Growing The Fall Vegetable Garden Part 1

I finally started my fall vegetable garden. I planted it in one of my 4'x3' raised beds by planting lettuce, radishes, onions, broccoli and more summer squash. I know summer squash isn't a fall vegetable crop but I'm hoping to get one more batch of yellow crookneck squash before the first frost. This raised bed is the first of  4 raised beds that I will convert from summer vegetables to fall vegetables in the coming days.

One of the biggest advantages to fall gardening is the lack of insects to bother the plants or the gardener. Most insects will have completed their life-cycle with the fall vegetables are picking up speed which is great for those plants!

I did a little preparation before planting that should help the fall vegetables along. I leveled the bed and removed any weeds then I did something different as an experiment. I moved the dirt from one side to the other and layered newspaper then moved the dirt back over it. Then I repeated the process with the other side. My thought was that the newspapers would act as a water retention device and keep the water closer to the plants longer. The newspapers will break down eventually and add to the organic matter already in the bed. Then I leveled the bed again and tamped down the surface with my garden rake.

Before planting seeds I made sure that the vegetable bed was well moistened with cool water.
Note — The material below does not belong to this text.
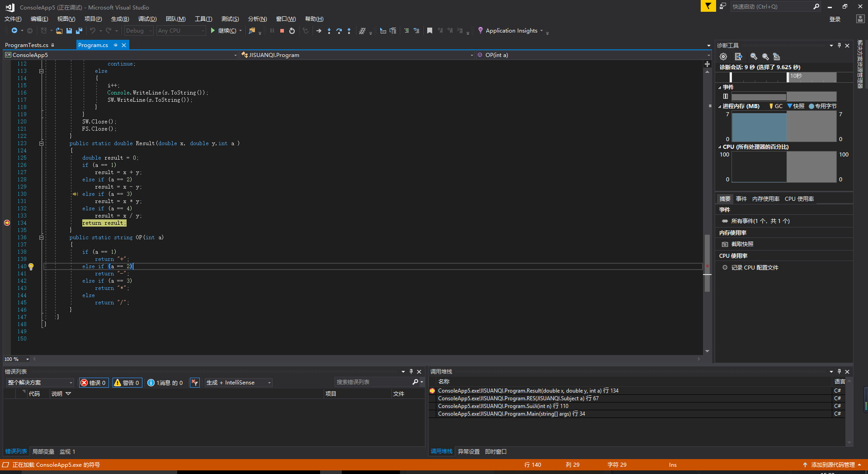Click 截取快照 take snapshot link

point(742,244)
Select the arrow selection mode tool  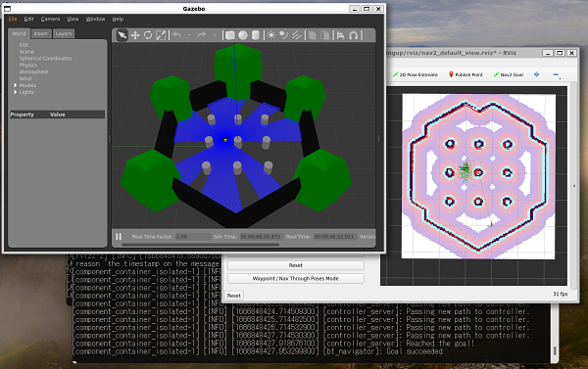(122, 35)
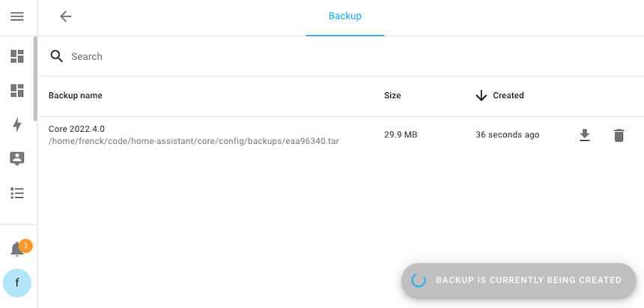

Most spring and fall vegetable seeds prefer cooler temperatures for germination and watering with cool water may help to offset some of the summer heat we are still experiencing. Fortunately the nights have been much cooler which should help the seeds. To prevent the rodents from getting into the bed I'll be putting up a small plastic mesh around each bed. I'll wait on the mesh until some of the seeds have germinated.

My next raised bed will have spinach, a second round of lettuce and radishes. I may sneak some beets in there too since I love beets! By sequencing the lettuce I can spread out the harvest. The spinach is very cold tolerant and should last much of the winter.

Have you started your fall vegetable garden yet?